» **Task statement**:
From the listing below, copy only the lines from the line that contains "This screenshot has width=701, height=394." to the line that contains "The image size is (1431, 662).", counting those two lines as part of the copy.

━━━ Data records ━━━

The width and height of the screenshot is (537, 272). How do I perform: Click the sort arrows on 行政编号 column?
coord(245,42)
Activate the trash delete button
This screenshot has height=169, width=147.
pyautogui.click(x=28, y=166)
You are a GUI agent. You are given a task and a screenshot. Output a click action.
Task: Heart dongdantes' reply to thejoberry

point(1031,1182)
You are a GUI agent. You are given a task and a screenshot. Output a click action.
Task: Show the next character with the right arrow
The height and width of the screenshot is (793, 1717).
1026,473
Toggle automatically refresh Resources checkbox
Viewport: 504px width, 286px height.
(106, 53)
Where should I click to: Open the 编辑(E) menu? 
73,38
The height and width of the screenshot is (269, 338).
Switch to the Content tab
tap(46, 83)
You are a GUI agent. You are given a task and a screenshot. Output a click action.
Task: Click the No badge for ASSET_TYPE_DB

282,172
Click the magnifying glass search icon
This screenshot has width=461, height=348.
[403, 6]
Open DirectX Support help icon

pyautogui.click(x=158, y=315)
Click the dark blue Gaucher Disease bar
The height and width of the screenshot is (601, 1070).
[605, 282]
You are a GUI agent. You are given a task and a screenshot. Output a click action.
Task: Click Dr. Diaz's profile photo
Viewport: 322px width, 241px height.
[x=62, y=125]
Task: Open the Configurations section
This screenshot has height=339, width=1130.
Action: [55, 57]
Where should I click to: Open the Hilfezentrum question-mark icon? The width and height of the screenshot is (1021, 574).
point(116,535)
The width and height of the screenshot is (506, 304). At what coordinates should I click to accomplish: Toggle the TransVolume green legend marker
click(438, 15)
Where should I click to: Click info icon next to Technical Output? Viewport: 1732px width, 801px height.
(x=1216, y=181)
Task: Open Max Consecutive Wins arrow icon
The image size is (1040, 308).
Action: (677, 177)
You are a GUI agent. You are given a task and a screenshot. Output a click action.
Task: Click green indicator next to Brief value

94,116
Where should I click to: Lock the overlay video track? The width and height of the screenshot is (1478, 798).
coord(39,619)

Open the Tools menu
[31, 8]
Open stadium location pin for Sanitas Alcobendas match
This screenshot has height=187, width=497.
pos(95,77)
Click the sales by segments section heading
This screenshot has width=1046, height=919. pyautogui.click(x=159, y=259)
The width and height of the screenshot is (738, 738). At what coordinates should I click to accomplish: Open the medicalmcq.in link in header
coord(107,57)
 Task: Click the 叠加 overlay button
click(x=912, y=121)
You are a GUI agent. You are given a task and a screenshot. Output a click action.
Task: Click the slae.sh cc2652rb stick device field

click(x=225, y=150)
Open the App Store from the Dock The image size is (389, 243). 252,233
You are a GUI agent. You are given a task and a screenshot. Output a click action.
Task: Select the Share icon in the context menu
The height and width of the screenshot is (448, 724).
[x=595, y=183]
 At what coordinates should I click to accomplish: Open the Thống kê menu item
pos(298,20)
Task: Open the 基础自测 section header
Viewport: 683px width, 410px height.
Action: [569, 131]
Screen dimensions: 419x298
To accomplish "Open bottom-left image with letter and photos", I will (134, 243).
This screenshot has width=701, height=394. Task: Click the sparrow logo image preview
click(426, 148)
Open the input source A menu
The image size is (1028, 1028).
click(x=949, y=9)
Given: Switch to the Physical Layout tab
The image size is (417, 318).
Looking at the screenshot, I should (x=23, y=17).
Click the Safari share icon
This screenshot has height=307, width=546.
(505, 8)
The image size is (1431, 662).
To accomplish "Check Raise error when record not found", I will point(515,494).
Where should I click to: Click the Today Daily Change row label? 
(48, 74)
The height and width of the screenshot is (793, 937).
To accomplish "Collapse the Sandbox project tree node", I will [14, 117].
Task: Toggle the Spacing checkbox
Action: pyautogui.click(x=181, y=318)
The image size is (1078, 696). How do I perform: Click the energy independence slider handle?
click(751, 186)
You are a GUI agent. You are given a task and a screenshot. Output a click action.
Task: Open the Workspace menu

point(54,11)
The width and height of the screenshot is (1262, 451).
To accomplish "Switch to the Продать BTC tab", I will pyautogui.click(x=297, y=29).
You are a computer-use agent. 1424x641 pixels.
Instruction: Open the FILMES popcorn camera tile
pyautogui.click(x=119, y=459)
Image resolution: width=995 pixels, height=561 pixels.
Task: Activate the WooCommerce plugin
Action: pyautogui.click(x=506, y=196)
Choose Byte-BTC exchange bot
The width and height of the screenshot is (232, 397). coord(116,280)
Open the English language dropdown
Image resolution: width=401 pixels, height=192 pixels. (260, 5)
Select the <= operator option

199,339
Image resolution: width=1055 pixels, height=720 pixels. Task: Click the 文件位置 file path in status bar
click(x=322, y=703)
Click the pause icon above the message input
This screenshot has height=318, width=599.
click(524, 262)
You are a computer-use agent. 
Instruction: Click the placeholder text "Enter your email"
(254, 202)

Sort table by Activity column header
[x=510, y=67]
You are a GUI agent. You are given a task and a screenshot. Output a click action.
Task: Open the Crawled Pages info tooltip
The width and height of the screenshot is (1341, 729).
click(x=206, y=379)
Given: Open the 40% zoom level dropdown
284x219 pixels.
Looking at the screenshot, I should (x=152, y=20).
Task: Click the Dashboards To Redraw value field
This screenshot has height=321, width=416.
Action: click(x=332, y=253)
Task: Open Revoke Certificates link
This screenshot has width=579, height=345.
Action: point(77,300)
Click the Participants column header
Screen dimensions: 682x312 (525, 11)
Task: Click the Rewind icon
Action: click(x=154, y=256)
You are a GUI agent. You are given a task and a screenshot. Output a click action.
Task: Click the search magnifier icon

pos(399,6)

━━━

» **Worked solution**:
This screenshot has width=701, height=394. Task: Click the sparrow logo image preview
click(426, 148)
Open the input source A menu
The image size is (1028, 1028).
click(x=949, y=9)
Given: Switch to the Physical Layout tab
The image size is (417, 318).
Looking at the screenshot, I should (x=23, y=17).
Click the Safari share icon
This screenshot has height=307, width=546.
(505, 8)
The image size is (1431, 662).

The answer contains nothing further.